I would claim, then, that regardless of whether setuptools is officially
blessed or not, it is an intrinstic part of the "Python experience".
(I'd also like to put forward the disclaimer that there are probably
factual errors in this post, or errors of misunderstanding; All I can
claim as an excuse is that it's not for lack of trying, and corrections
are welcome as always.)
Think about the idea of module distribution from a pedagogical
standpoint - when does a newbie Python programmer start learning about
module distribution and what do they learn first? A novice Python user
will begin by writing scripts for themselves, and not thinking about
distribution at all. However, once they reach the point where they begin
to think about packaging up their module, the Python documentation ought
to be able to lead them, step by step, towards a goal of making a
-- It should teach them how to organize their code into packages and
-- It should show them how to write the proper setup scripts
-- If there is C code involved, it should explain how that fits into
-- It should explain how to write unit tests and where they should go.

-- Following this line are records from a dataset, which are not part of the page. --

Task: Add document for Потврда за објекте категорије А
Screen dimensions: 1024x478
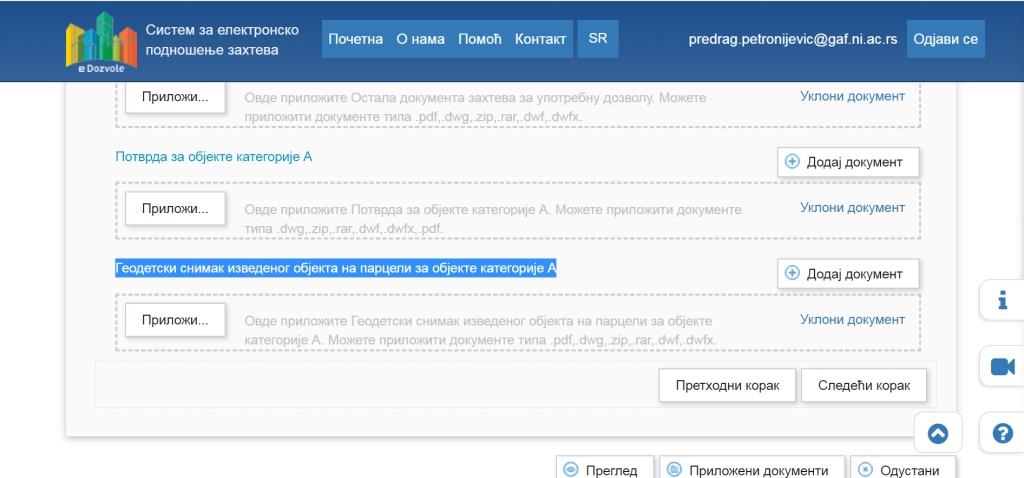Action: click(x=847, y=162)
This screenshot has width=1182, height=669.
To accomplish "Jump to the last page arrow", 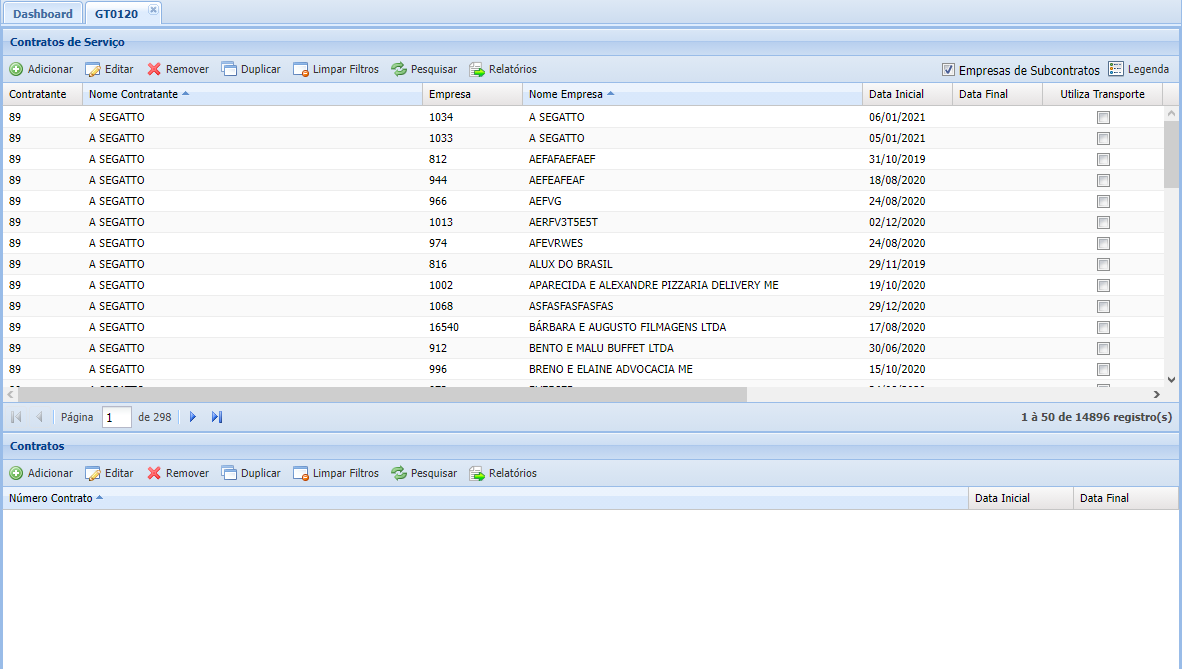I will pyautogui.click(x=217, y=417).
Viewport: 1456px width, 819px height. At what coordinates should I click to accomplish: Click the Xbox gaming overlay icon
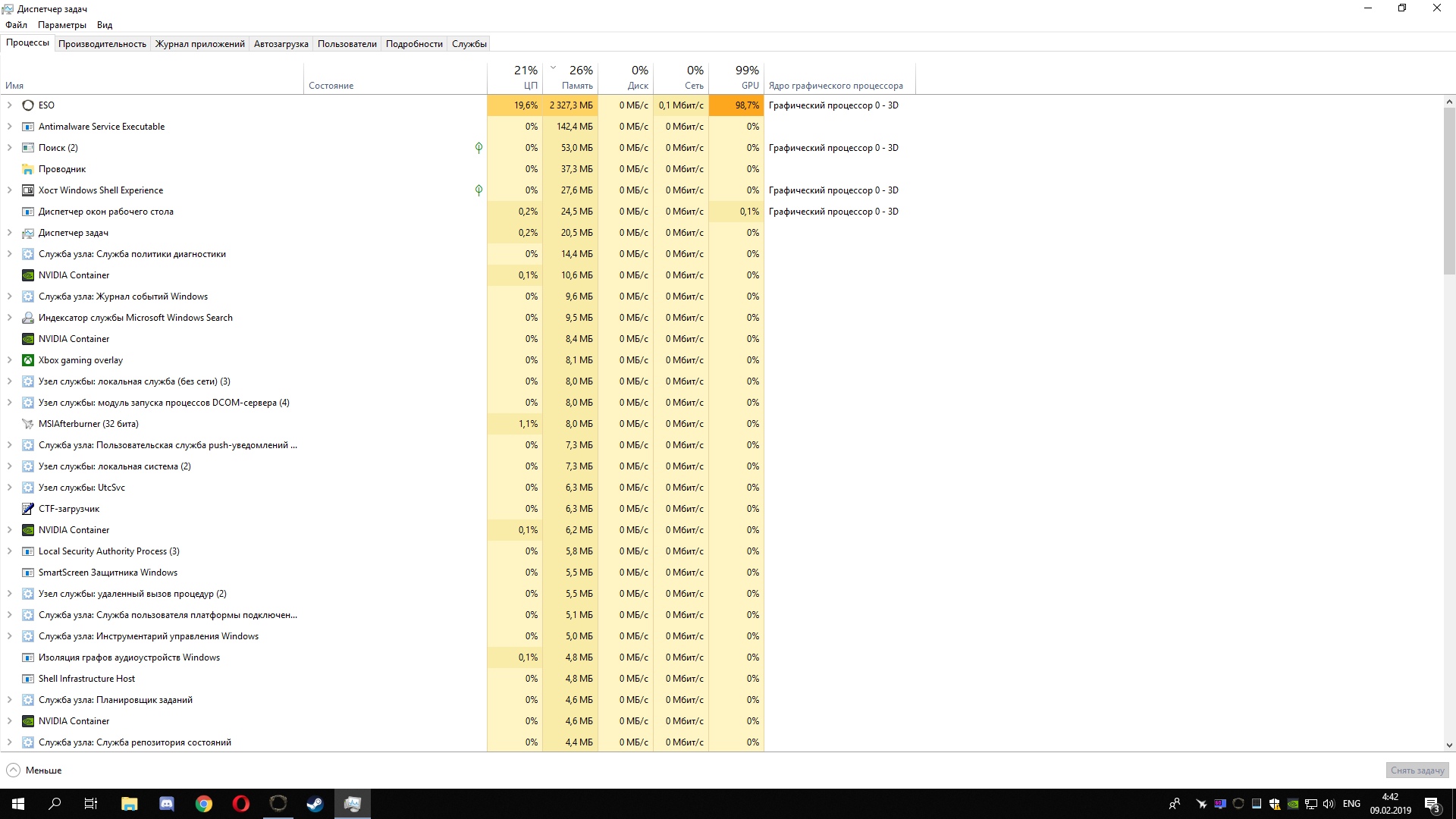tap(28, 360)
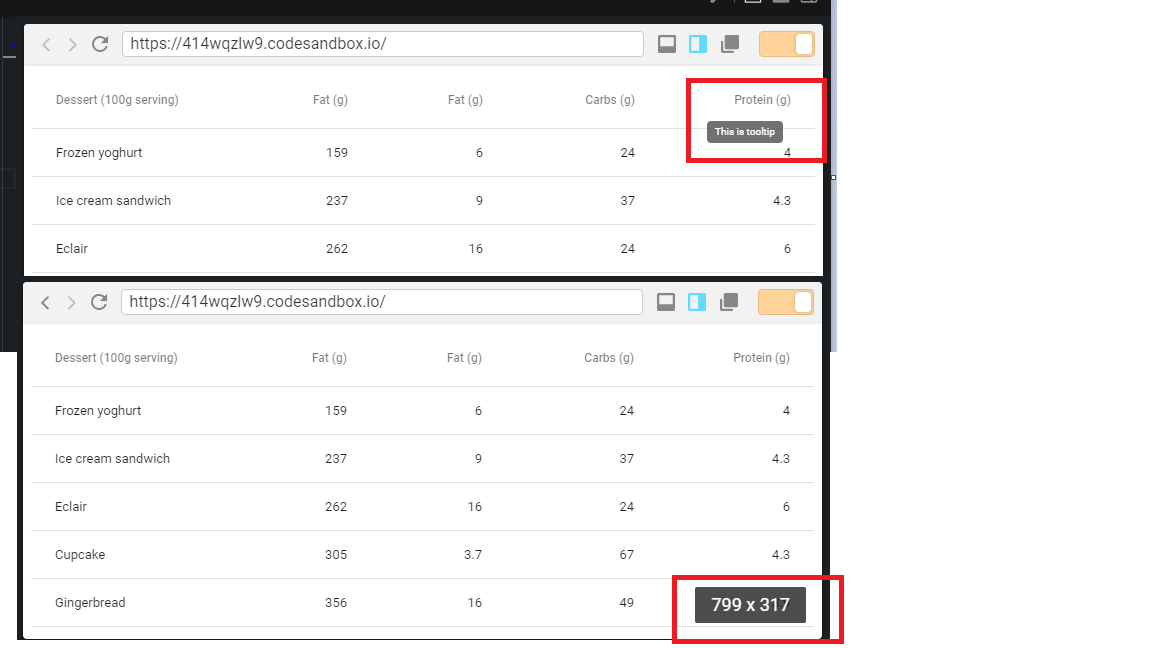
Task: Open bottom preview in a new window
Action: tap(729, 301)
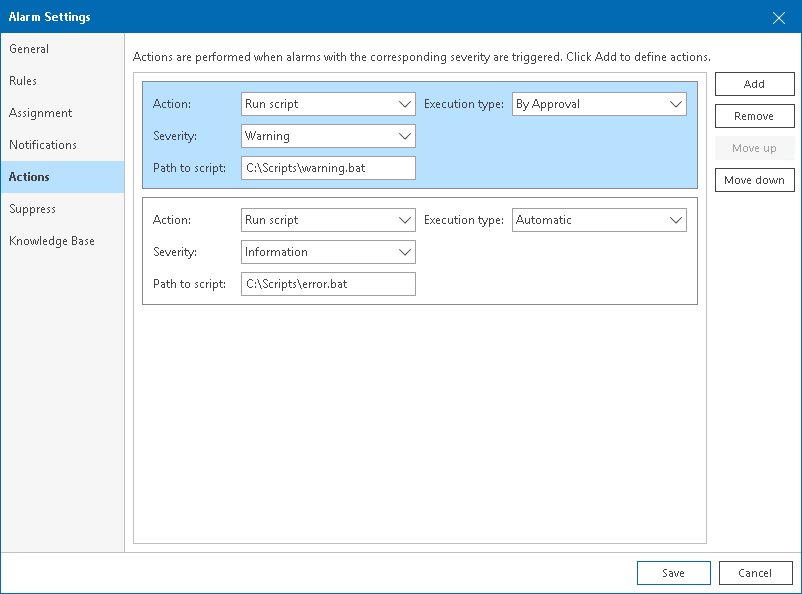The width and height of the screenshot is (802, 594).
Task: Open the Execution type dropdown set to Automatic
Action: click(x=598, y=219)
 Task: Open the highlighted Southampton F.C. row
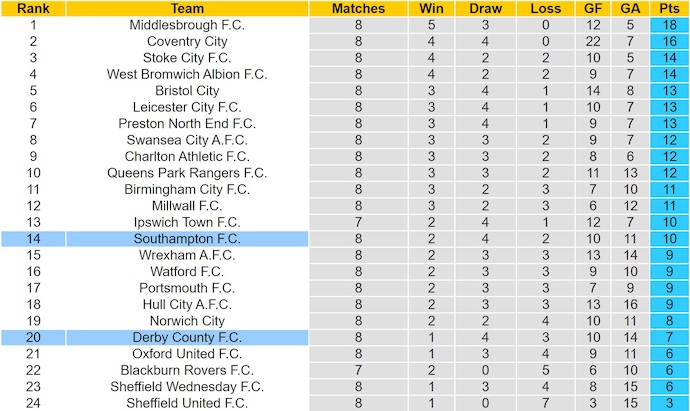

So how does the current system fail in this regard? The docs for each
component - distutils, setuptools, unit test frameworks, and so on, only
talk about that specific module - not how it all fits together.
For example, the docs for distutils start by telling you how to build a
setup script. It never explains why you need a setup script, or why
Python programs need to be "installed" in the first place. 
The distutils docs never describe how your directory structure ought to
look. In fact, they never tell you how to *write* a distributable
package; rather, it seems to be more oriented towards taking an
already-working package and modifying it to be distributable.
The setuptools docs are even worse in this regard. If you look carefully
at the docs for setuptools, you'll notice that each subsection is
effectively a 'diff', describing how setuputils is different from
distutils. One section talks about the "new and changed keywords",
without explaining what the old keywords were or how to find them.
Thus, for the novice programmer, learning how to write a setup script
ends up being a process of flipping back and forth between the distutils
and setuptools docs, trying to hold in their minds enough of each to be
able to achieve some sort of understanding.
What we have now does a good job of explaining how the individual tools
work, but it doesn't do a good job of answering the question "Starting
from an empty directory, how do I create a distributable Python
package?" A novice programmer wants to know what to create first, what
to create next, and so on.
This is especially true if the novice programmer is creating an
extension module. Suppose I have a C library that I need to wrap. In
order to even compile and test it, I'm going to need a setup script.
That means I need to understand distutils before I even think about
distribution, before I even begin writing the code!
(Sure, I could write a Makefile, but I'd only end up throwing it away
later -- so why not cut to the chase and *start* with a setup script?
Ans: Because it's too hard!)
But it isn't just the docs that are at fault here - otherwise, I'd be
posting this on a different mailing list. It seems like the whole
architecture is 'diff'-based, a series of patches on top of patches,
which are in need of some serious refactoring.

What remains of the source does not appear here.